Are the 2013 projections realistic? That’s a matter of opinion.
• The Rock Hall and the Olympics appeal to different markets. The Olympics are biennial 10-day events, usually held in other countries, with transient stars who quickly fade from national consciousness. The Rolling Stones can still sell out stadium concerts, while Mary Lou Retton couldn’t draw flies.
• Sports halls of fame in general have experienced declining attendance during the past decade. That might be because they’re located in out-of-the way small cities (check) and the sports they represent have been plagued by scandals and drug use (check).
• The city’s out-of-state visitor numbers were deliberately inflated to attract state funding — much of the visitation will be from folks who come here for other purposes. While the museum won’t keep anyone away, it won’t attract many either.
• The city’s obdurate refusal to allow retail marijuana sales will deter thousands of potential visitors, damaging all local attractions.
• The Olympics are uniquely aspirational, not big money sports. By branding itself as Olympic City USA, Colorado Springs has created a powerful identity, one that will be epitomized by the museum.
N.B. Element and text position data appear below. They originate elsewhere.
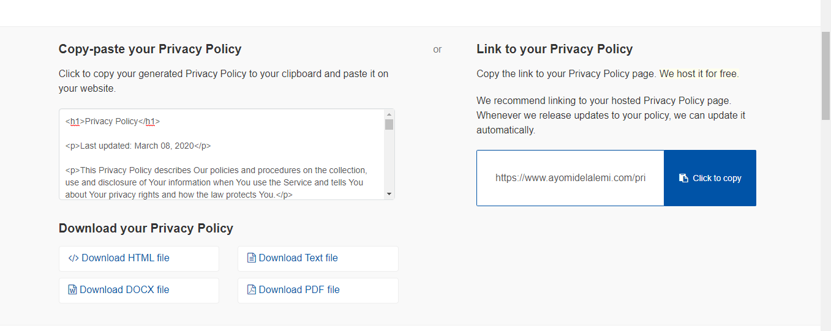Click inside the Privacy Policy HTML textarea

pos(222,154)
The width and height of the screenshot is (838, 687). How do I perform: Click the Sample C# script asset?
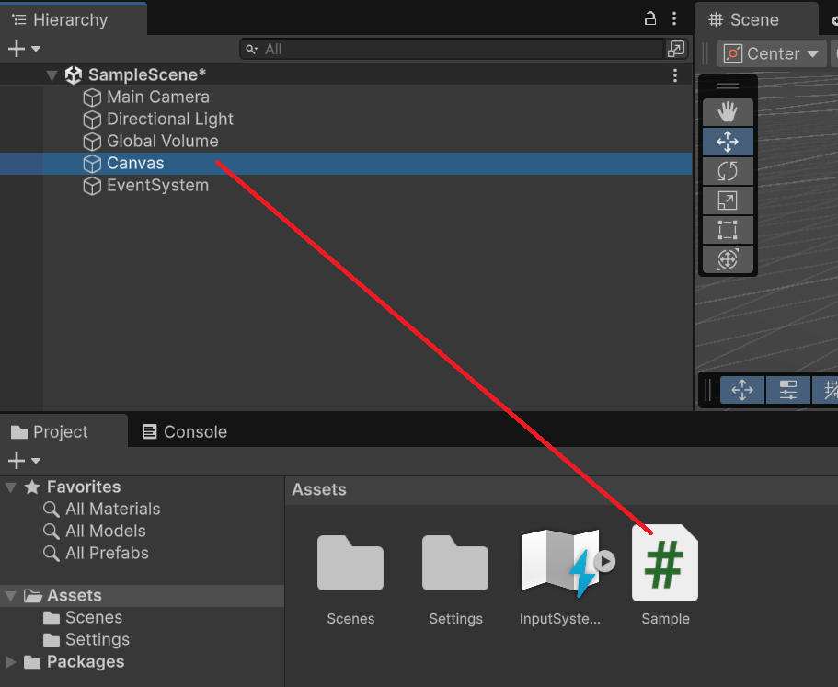coord(664,564)
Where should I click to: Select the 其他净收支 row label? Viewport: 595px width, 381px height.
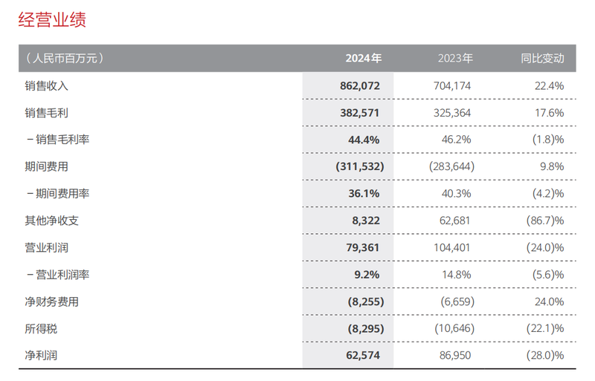tap(51, 221)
The themes of purpose, dedication, sacrifice, hard work and eventual success are universal and inspirational.
• Colorado Springs is not Cooperstown, Canton (Ohio) or Springfield (Mass.) — those cities only have their halls of fame to attract visitors. We’re already vibrant, diverse and exciting.
• Given that more than a million people visit the Garden of the Gods every year and 600,000 visit the summit of Pikes Peak, that 350,000 number doesn’t seem so improbable.
• Do visitor numbers matter? The museum will be debt-free, have a substantial endowment and local governments will have incurred no debt to support it. It will directly employ hundreds during construction, dozens when open and will indirectly support many more. A visitor count of 350,000 would be wonderful — but so would 275,000.
“I think it’s going to be great,” said Price. “Imagine a family coming down I-25 with a 10-year-old and a 12-year-old. They stop at the new Academy Visitor Center, interact with cadets, and then go down to the Olympic Museum. The kids will say they want to be cadets and Olympians — believe me, this is going to work!”
Yet prescient as Dick Celeste’s vision for the Rock Hall may have been, the Country Music Hall of Fame in Nashville, Tenn., has pulled into the lead, attracting more than a million visitors in 2015. That’s thanks to a 200,000-square-foot addition completed in 2014, feeding off Nashville’s powerful music culture.